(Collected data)
□ □ □
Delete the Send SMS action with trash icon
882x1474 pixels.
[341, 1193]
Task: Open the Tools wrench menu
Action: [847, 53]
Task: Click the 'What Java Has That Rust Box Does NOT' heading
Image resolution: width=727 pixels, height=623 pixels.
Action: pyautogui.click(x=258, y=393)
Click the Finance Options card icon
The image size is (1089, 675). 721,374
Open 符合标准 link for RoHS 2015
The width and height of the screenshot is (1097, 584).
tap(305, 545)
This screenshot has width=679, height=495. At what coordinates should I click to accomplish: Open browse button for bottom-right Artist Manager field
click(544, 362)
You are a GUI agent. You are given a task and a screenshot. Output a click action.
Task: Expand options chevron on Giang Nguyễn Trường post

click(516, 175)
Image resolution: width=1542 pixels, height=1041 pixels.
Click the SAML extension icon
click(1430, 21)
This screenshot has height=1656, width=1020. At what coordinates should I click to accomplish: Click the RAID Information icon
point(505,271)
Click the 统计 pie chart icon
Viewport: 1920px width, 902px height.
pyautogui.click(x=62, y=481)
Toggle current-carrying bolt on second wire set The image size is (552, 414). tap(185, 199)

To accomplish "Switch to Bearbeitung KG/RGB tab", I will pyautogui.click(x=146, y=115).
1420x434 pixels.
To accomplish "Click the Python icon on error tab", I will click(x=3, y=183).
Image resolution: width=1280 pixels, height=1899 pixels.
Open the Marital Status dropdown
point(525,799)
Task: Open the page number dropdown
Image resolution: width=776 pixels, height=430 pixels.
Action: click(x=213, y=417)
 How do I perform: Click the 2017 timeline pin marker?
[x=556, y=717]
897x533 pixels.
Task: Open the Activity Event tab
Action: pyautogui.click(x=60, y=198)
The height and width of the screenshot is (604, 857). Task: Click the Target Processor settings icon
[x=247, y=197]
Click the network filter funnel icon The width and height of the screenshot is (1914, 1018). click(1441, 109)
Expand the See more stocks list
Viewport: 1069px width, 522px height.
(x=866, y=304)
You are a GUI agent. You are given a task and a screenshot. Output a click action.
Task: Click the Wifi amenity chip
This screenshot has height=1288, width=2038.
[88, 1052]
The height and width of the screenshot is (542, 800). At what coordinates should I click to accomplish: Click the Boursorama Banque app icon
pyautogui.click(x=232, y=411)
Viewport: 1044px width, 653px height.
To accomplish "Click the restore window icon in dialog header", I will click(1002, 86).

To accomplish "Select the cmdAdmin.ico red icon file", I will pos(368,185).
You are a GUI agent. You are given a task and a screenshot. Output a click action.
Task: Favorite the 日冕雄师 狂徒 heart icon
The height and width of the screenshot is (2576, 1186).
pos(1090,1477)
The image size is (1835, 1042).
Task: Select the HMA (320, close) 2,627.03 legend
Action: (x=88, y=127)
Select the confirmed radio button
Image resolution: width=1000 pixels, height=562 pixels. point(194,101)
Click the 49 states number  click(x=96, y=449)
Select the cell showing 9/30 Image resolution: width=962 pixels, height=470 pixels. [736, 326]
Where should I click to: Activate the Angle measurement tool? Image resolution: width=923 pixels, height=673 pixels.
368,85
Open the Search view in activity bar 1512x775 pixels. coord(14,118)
□ □ □
• **WHAT IS REQUIRED**
Locate the word "number" in the entries, and copy every line where it is found.

• **RESPONSE BOX**
Task: Open the page number dropdown
Click the 49 states number  click(x=96, y=449)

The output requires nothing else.